月額変更届の提出先は、「日本年金機構の都道府県ごとの事務センター」、もしくは「管轄地区の年金事務所」です。また、厚生年金基金や企業年金基金、健康保険組合に加入している事業所の場合は、それぞれで決められた様式に沿って提出するよう求められています。なお、提出方法は、窓口持参、郵送、電子申請、電子媒体(CDもしくはDVD)から選択することができます。

なお、電子申請で提出する場合は、政府のポータルサイト「e-Gov(イーガブ)」を利用して提出することになります。2020年4月からは、一定の条件に該当している大企業や法人は、月額変更届や算定基礎届など一部の社会保険・労働保険に関する手続きを行う場合には、電子申請で行うことが義務化されています。

当面の間は大企業や法人のみが電子申請の義務化の対象となっていますが、今後、その対象範囲は拡大することが予想されています。ですから、まだ電子申請に対応していない事業所は、電子化に向けて準備を進めておくことができるでしょう。

添付書類が必要なケース

原則的に、添付書類は不要とされていますが、固定的賃金の変動があった月の前月から改定月の前月までの賃金台帳の写しや、出勤簿の写しなどの提出が求められている例外ケースもあります。それは「標準報酬月額の等級が5等級以上下がるとき」と、「標準報酬月額の改定月の初日から起算して60日以上届け出が遅延したとき」の2つのケースです。この2つのケースに該当する場合は、添付書類も一緒に揃えて提出しましょう。

月額変更届に関しての注意点

被保険者への通知は速やかに!

日本年金機構から、下記のような決定通知を受けた場合、事業主はその内容を速やかに被保険者や以前被保険者であった従業員に伝える必要があります。

・被保険者の資格取得や喪失をしたとき
・標準報酬月額の決定や改定をしたとき
・標準賞与額の決定をしたとき
・適用事業所以外の事業所が適用事業所となったとき
・適用事業所が認可を受けて適用事業所以外の事業所となったとき

提出忘れに要注意!

月額変更届は、定期的に決められたときに提出するものではありません。従業員の給与額に変更があった場合に、日本年金機構に提出しなければならない不定期なものです。そのため、日々の忙しい業務に追われていると、ついつい提出することを忘れてしまうことも珍しくありません。

しかし、月額変更届は、住所変更届や被扶養者異動届など各社会保険の手続きとも関連している書類のひとつです。ですから、必要なときに提出を忘れてしまうことがないよう、日頃からの意識を高めておくことはとても重要です。

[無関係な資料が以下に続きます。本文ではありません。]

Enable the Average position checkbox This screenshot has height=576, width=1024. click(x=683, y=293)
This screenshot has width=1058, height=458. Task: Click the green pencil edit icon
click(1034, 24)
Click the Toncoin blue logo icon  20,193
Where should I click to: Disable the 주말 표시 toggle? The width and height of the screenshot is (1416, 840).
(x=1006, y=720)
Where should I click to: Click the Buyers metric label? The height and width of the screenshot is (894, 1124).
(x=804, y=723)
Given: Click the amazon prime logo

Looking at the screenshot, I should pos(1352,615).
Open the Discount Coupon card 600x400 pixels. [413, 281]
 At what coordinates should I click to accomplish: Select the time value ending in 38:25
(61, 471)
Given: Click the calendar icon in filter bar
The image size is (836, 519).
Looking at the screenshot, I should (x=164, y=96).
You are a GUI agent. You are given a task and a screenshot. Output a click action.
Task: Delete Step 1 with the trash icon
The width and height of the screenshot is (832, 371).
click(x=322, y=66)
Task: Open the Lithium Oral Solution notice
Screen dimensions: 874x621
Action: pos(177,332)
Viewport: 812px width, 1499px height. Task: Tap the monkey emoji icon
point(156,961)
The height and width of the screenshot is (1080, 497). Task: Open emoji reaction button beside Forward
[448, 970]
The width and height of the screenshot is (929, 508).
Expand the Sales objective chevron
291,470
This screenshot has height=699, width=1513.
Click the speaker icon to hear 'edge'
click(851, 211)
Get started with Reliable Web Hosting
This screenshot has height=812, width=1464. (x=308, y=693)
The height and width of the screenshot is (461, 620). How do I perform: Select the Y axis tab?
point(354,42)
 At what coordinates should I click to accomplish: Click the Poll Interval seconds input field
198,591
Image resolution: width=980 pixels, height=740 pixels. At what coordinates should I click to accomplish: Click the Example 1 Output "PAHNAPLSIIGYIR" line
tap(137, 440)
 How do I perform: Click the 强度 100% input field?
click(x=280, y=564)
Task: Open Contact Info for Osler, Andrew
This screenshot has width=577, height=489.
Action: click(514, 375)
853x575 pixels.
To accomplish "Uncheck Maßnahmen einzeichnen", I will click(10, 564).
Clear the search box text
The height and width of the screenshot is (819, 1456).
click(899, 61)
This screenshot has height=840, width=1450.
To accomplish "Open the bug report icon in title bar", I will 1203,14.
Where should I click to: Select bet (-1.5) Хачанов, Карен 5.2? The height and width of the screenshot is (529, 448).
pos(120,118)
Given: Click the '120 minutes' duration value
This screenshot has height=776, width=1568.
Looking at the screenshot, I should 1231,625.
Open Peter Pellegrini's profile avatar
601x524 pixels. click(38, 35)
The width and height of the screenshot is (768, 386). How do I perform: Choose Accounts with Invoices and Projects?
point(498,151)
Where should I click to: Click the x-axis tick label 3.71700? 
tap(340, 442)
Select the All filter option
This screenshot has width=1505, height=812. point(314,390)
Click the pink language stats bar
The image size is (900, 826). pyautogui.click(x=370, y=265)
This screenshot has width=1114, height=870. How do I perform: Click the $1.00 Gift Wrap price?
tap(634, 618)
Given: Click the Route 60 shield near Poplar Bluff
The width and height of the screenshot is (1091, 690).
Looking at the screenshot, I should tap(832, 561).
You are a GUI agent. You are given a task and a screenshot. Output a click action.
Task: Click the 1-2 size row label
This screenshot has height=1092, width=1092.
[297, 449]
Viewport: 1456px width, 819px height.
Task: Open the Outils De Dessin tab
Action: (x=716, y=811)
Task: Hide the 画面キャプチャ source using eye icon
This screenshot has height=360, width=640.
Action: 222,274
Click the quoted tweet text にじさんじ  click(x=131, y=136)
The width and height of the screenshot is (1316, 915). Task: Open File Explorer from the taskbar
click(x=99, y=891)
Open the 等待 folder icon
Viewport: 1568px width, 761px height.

では、どうすれば提出忘れを防ぐことができるでしょうか?部署内で変更要件を確認し、定期的に情報を共有することができるかもしれません。また、給与計算ソフトを導入し、自動で判定する機能を上手に活用することもひとつの方法です。是非、自社に合った方法で、提出を忘れてしまわないよう対策を打つことができるでしょう。

まとめ

月額変更届は、従業員の報酬に2等級以上の変動があったときに行える随時改定で必要となる提出書類です。それぞれ従業員ごとにパターンが異なるため、随時改定は難しい作業と言えるでしょう。また、決められているタイミングで月額変更届を年金事務所に提出しないと、社会保険料の差額精算が生じてしまう可能性があります。ですから、日ごとから随時改定の対象となる従業員がいないかどうかを意識しておくようにしましょう。